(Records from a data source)
▬▬▬

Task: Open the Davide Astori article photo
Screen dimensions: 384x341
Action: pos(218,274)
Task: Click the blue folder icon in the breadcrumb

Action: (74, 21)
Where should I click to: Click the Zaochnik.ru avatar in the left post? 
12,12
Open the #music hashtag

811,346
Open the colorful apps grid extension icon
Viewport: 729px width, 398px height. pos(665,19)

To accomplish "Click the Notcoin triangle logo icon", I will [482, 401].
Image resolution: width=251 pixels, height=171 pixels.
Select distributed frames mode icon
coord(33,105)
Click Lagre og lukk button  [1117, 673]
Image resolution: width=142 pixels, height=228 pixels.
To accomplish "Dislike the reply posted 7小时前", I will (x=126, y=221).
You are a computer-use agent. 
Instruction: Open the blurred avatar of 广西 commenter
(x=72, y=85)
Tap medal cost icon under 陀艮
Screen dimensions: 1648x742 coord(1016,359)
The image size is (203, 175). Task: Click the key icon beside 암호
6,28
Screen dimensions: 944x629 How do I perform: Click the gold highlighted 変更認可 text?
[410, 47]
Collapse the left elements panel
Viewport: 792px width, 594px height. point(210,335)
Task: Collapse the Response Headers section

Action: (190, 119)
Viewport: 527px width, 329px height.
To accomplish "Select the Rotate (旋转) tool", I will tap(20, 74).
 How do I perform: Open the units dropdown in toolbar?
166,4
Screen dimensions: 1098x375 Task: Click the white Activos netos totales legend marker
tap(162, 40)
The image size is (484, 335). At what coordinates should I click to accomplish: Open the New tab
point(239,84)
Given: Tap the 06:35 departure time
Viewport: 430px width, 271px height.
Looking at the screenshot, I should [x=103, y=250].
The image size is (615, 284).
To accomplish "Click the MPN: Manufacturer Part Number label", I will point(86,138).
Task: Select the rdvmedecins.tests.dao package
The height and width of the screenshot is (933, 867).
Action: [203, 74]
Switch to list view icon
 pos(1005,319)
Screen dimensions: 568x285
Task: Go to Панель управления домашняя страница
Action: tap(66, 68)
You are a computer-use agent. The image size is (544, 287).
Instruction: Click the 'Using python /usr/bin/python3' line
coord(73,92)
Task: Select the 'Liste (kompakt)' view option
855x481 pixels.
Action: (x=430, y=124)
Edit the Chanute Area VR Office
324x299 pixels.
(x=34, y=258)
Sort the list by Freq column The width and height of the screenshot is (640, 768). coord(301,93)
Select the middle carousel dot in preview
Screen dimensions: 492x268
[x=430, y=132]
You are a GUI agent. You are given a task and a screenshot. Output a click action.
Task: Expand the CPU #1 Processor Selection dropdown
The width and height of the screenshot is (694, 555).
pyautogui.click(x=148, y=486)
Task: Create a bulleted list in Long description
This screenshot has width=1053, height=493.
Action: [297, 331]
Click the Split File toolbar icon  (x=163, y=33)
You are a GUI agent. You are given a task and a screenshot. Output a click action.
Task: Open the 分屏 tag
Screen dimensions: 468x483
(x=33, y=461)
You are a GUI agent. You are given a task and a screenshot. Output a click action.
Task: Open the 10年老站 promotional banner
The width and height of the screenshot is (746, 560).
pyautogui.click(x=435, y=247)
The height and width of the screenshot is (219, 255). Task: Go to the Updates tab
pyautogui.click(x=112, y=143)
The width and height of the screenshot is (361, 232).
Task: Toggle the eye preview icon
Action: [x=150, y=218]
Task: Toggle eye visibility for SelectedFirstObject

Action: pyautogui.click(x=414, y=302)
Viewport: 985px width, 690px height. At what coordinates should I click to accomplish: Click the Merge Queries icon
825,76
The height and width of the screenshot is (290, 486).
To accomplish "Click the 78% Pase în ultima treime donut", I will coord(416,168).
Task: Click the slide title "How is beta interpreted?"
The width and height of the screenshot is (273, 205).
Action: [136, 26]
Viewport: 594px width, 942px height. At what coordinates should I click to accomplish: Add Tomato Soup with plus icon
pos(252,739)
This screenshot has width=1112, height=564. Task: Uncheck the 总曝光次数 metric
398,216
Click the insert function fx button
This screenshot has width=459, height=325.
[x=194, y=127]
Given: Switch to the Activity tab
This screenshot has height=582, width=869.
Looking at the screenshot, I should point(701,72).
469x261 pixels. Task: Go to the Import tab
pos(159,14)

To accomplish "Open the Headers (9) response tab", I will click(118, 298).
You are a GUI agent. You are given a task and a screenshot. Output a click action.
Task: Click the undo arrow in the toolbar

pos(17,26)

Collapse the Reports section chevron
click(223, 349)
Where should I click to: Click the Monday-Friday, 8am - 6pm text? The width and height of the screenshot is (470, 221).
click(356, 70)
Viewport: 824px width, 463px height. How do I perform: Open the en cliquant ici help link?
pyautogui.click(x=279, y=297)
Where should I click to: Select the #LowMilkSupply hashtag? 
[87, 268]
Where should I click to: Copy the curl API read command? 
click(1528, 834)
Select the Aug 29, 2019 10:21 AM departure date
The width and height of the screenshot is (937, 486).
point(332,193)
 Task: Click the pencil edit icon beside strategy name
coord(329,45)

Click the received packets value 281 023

▬▬▬

EXERCISE BRIEF »
Print each entry above word for word, leaving none out.

SOLUTION TO THIS PROBLEM »
Task: Open the Davide Astori article photo
Screen dimensions: 384x341
Action: pos(218,274)
Task: Click the blue folder icon in the breadcrumb

Action: (74, 21)
Where should I click to: Click the Zaochnik.ru avatar in the left post? 
12,12
Open the #music hashtag

811,346
Open the colorful apps grid extension icon
Viewport: 729px width, 398px height. pos(665,19)

To accomplish "Click the Notcoin triangle logo icon", I will [482, 401].
Image resolution: width=251 pixels, height=171 pixels.
Select distributed frames mode icon
coord(33,105)
Click Lagre og lukk button  [1117, 673]
Image resolution: width=142 pixels, height=228 pixels.
To accomplish "Dislike the reply posted 7小时前", I will (x=126, y=221).
You are a computer-use agent. 
Instruction: Open the blurred avatar of 广西 commenter
(x=72, y=85)
Tap medal cost icon under 陀艮
Screen dimensions: 1648x742 coord(1016,359)
The image size is (203, 175). Task: Click the key icon beside 암호
6,28
Screen dimensions: 944x629 How do I perform: Click the gold highlighted 変更認可 text?
[410, 47]
Collapse the left elements panel
Viewport: 792px width, 594px height. point(210,335)
Task: Collapse the Response Headers section

Action: (190, 119)
Viewport: 527px width, 329px height.
To accomplish "Select the Rotate (旋转) tool", I will tap(20, 74).
 How do I perform: Open the units dropdown in toolbar?
166,4
Screen dimensions: 1098x375 Task: Click the white Activos netos totales legend marker
tap(162, 40)
The image size is (484, 335). At what coordinates should I click to accomplish: Open the New tab
point(239,84)
Given: Tap the 06:35 departure time
Viewport: 430px width, 271px height.
Looking at the screenshot, I should [x=103, y=250].
The image size is (615, 284).
To accomplish "Click the MPN: Manufacturer Part Number label", I will point(86,138).
Task: Select the rdvmedecins.tests.dao package
The height and width of the screenshot is (933, 867).
Action: [203, 74]
Switch to list view icon
 pos(1005,319)
Screen dimensions: 568x285
Task: Go to Панель управления домашняя страница
Action: tap(66, 68)
You are a computer-use agent. The image size is (544, 287).
Instruction: Click the 'Using python /usr/bin/python3' line
coord(73,92)
Task: Select the 'Liste (kompakt)' view option
855x481 pixels.
Action: (x=430, y=124)
Edit the Chanute Area VR Office
324x299 pixels.
(x=34, y=258)
Sort the list by Freq column The width and height of the screenshot is (640, 768). coord(301,93)
Select the middle carousel dot in preview
Screen dimensions: 492x268
[x=430, y=132]
You are a GUI agent. You are given a task and a screenshot. Output a click action.
Task: Expand the CPU #1 Processor Selection dropdown
The width and height of the screenshot is (694, 555).
pyautogui.click(x=148, y=486)
Task: Create a bulleted list in Long description
This screenshot has width=1053, height=493.
Action: [297, 331]
Click the Split File toolbar icon  (x=163, y=33)
You are a GUI agent. You are given a task and a screenshot. Output a click action.
Task: Open the 分屏 tag
Screen dimensions: 468x483
(x=33, y=461)
You are a GUI agent. You are given a task and a screenshot. Output a click action.
Task: Open the 10年老站 promotional banner
The width and height of the screenshot is (746, 560).
pyautogui.click(x=435, y=247)
The height and width of the screenshot is (219, 255). Task: Go to the Updates tab
pyautogui.click(x=112, y=143)
The width and height of the screenshot is (361, 232).
Task: Toggle the eye preview icon
Action: [x=150, y=218]
Task: Toggle eye visibility for SelectedFirstObject

Action: pyautogui.click(x=414, y=302)
Viewport: 985px width, 690px height. At what coordinates should I click to accomplish: Click the Merge Queries icon
825,76
The height and width of the screenshot is (290, 486).
To accomplish "Click the 78% Pase în ultima treime donut", I will coord(416,168).
Task: Click the slide title "How is beta interpreted?"
The width and height of the screenshot is (273, 205).
Action: [136, 26]
Viewport: 594px width, 942px height. At what coordinates should I click to accomplish: Add Tomato Soup with plus icon
pos(252,739)
This screenshot has width=1112, height=564. Task: Uncheck the 总曝光次数 metric
398,216
Click the insert function fx button
This screenshot has width=459, height=325.
[x=194, y=127]
Given: Switch to the Activity tab
This screenshot has height=582, width=869.
Looking at the screenshot, I should point(701,72).
469x261 pixels. Task: Go to the Import tab
pos(159,14)

To accomplish "Open the Headers (9) response tab", I will click(118, 298).
You are a GUI agent. You are given a task and a screenshot. Output a click action.
Task: Click the undo arrow in the toolbar

pos(17,26)

Collapse the Reports section chevron
click(223, 349)
Where should I click to: Click the Monday-Friday, 8am - 6pm text? The width and height of the screenshot is (470, 221).
click(356, 70)
Viewport: 824px width, 463px height. How do I perform: Open the en cliquant ici help link?
pyautogui.click(x=279, y=297)
Where should I click to: Select the #LowMilkSupply hashtag? 
[87, 268]
Where should I click to: Copy the curl API read command? 
click(1528, 834)
Select the Aug 29, 2019 10:21 AM departure date
The width and height of the screenshot is (937, 486).
point(332,193)
 Task: Click the pencil edit icon beside strategy name
coord(329,45)

Click the received packets value 281 023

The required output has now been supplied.